For those who aren't familiar with the Australian health system, public healthcare is available to all and tertiary facilities are all public. You can elect to have private insurance and use it if you wish, however as a general whole, if you are critically unwell your care will be provided in a public major hospital. We also pay for our university education, albeit much less than what I believe fees are in North America.
Also, the cost of living in Australia, particularly Sydney has risen so much that the average Registered Nurse could only purchase a property in about 5% of suburbs on their own. If I lived alone I would currently be contributing 50% of my wage to my rent for a small one bedroom apartment.
I was honoured to have read this article written by her mother; as one of the nurses who resuscitated and cared for this poor young woman, and escorted her mother to the ICU from Emergency, it feels so good to be recognised for what we do everyday.
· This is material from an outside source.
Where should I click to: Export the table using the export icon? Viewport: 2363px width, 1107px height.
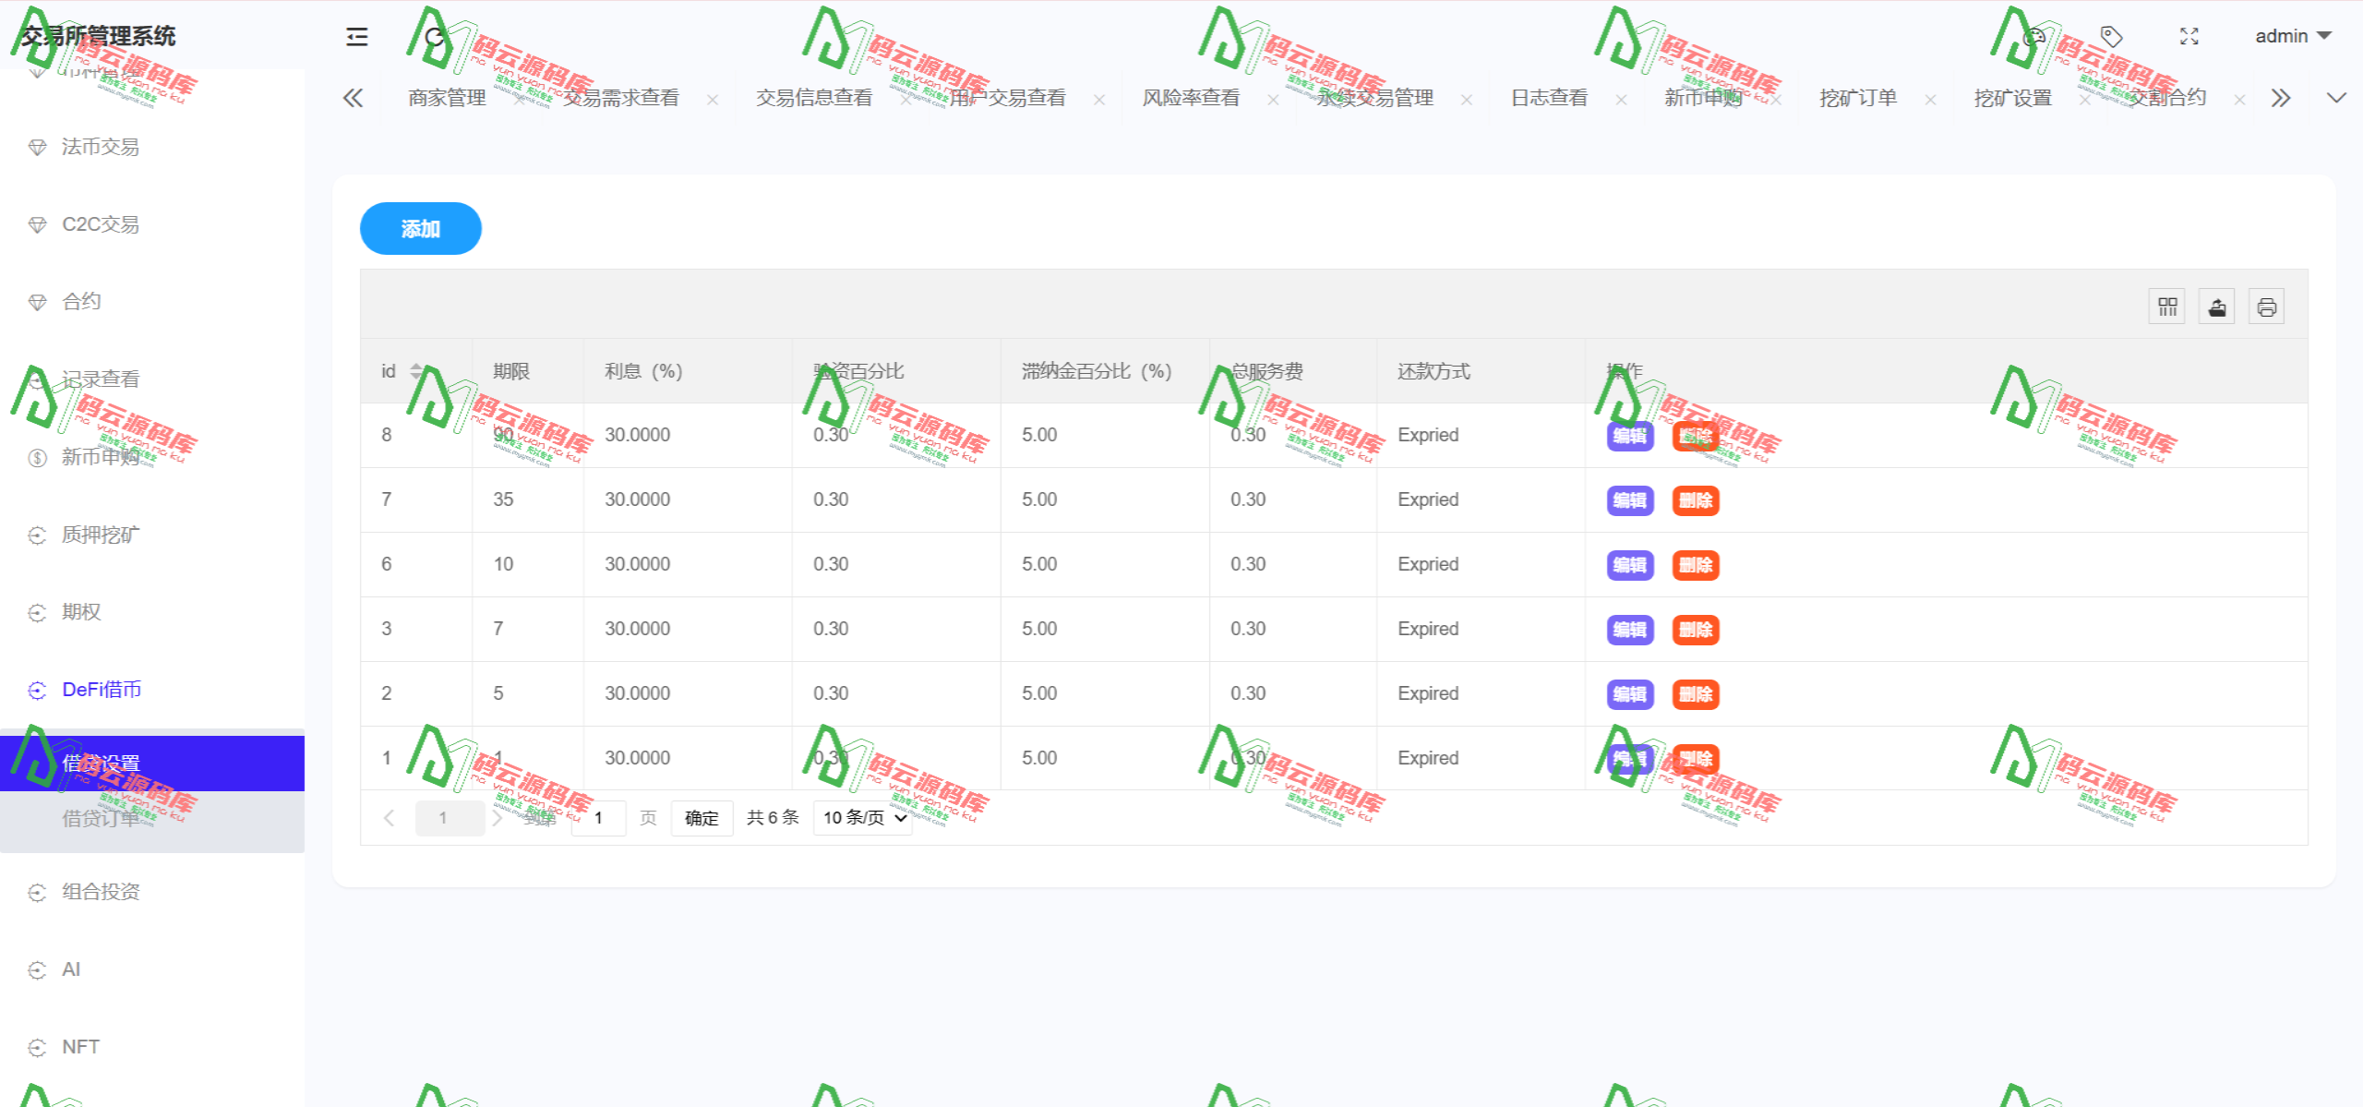click(x=2217, y=306)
Well done to all of us.
How a week in intensive care with my daughter changed me
ktwlpn, LPN
3,844 Posts
Touching.please update us regarding her progress,if you can
I recently chased this case up; the exact cause of her sudden deterioration and seizures was never identified. She presented GCS 5 and was incredibly difficult to ventilate; initially CXR in Emergency showed complete white out of one lung and considerable patches on the other. The history was that she had been acting strangely that day, walking around in dirty pyjamas in the middle of the afternoon.. She then had a prolonged seizure and remained actively seizing on arrival despite paramedic intervention. As you can imagine, extensive testing was carried out in the ICU, including sending samples away to Japan and England for superior tests we were unable to perform in Australia. As nothing was found, I'm told viral meningitis was the working diagnosis. After two months in ICU she was transferred to the neurology floor. She is unable to speak and use her left arm but she can walk almost independently and is now in a rehab centre.
Thanks for the update,very sad and scary.